The emergence of the blue whales along the coast has created a whole new market for local charters, with several charter tour companies heading out to sea from Newport and Dana Point.
The huge (up to 110 feet long) creatures are curious and smart. They’ve been known to come up to boats and circle around for a while.
Despite the comeback locally, the massive mammal remains on the endangered species list.
Scientists estimate that before 1800s, when whalers stepped up their hunting of the blues for their oil, meat and bones, there were about 220,000 spread throughout the world’s oceans. Today, that figure is about 11,000, with about 2,000 found along our coast.
Roffey knows all this and more about the blues.
After he started doing his research on the best place to see a living, breathing, swimming blue whale, he first thought of San Pedro, and fired off an e-mail to the Los Angeles Police Department to find out how safe that area was.
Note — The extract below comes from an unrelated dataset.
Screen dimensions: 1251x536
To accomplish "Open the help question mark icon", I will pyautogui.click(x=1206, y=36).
But before he heard back from the LAPD, he’d already stumbled upon the daily sightings logged on the Web site for Captain Dave’s Whale Watching and Dolphin Safari’s.
Mid-June, he determined, was the time he later described as “hottest” for blue whale watching.
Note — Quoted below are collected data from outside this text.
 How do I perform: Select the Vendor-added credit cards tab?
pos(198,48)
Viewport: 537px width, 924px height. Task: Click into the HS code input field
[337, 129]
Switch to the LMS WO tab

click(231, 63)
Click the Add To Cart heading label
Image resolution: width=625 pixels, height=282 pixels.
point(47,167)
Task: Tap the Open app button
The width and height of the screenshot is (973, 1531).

He booked a flight to Los Angeles.
“I had no interest in that Disneyland place.”
A heart the size of a Volkswagen
Capt. Dave Anderson instructs the 50 or so people aboard to scan the horizon for a water spout or any other sign of the large creature. Everyone is looking in different directions. The only sound comes from the boat bobbing on the water’s surface.
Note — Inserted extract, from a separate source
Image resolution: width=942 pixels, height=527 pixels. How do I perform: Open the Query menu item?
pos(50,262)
The chances of seeing a whale are good – an earlier tour saw one, the first in weeks. But, big as the blue whale is, the ocean is bigger. It could be anywhere.
A young boy notices movement on the water and jumps up and down as he raises his hand. But it’s a false alarm – a pod of dolphins.
Capt. Dave steers the boat to see the pod. But as others on the boat seem entranced by the playful dolphins, Roffey remains focused on the sea, intense, waiting for something else to emerge.
“This is when the whale will come up, when everyone is distracted.
“It’s too quiet,” he adds. “It’s probably stalking us.”
A girl approaches. Anna Davis, 18; she’s a visitor too, from Kentucky.
“Are you the one who has been out here a bunch of times?”
Roffey nods, smiling. He’s been on the boat long enough to know the crew by name.
“Well, I hope we see one,” she says.
Roffey – wearing a green safari hat with a big camera strapped around his neck – ticks off blue whale facts like a tour guide.
“Fifty-five people can stand on the tongue,” he says. “The heart is the size of a small Volkswagen, and it can grow to 200 tons.”
Then he adds: “It’s the enormity of the thing I’m looking forward to. It’s bigger than the boat.”
After about an hour of dolphin watching, Capt. Dave asks the passengers if they’re ready to move on.
“I know there’s a man on board who wants to see the blue whale more than anyone we’ve had on this boat,” he says. “Today will be the day, I hope.”
Humpback whales. In February. In Hawaii.
Then Capt. Dave spots a “footprint,” an area of smooth water left by a whale after it has surfaced and dived back into deeper ocean. Within seconds, one of the kids yells “OH! OH! ”
“We got it,” Capt. Dave says over the speaker, yanking the boat starbord and stepping on the gas.
The boat slows when a spray of water spits into the sky. A long whale back breaks the water’s surface. It moves slowly for a few minutes, then disappears.”
Everyone on the boat cheers. Roffey points his camera, clicking.
“I’m stuck for words really,” he says. “Its back kept coming and coming. It was as if it was an endless back.”
For the next hour, the boat follows the blue whale, waiting seven minutes while the whale disappears beneath the surface, and chasing it down as it reappears.
“Don’t go dying on us now,” Capt. Dave says to Roffey, chuckling. “That right there is as good of a look as you’re gonna get of a blue whale.”
Days later, from his home, Roffey says the trip left him inspired for more.
“I’m making an actual list now, writing down the things I want to see.”
What’s next?
“Humpback whales,” he says. “In February; in Hawaii.”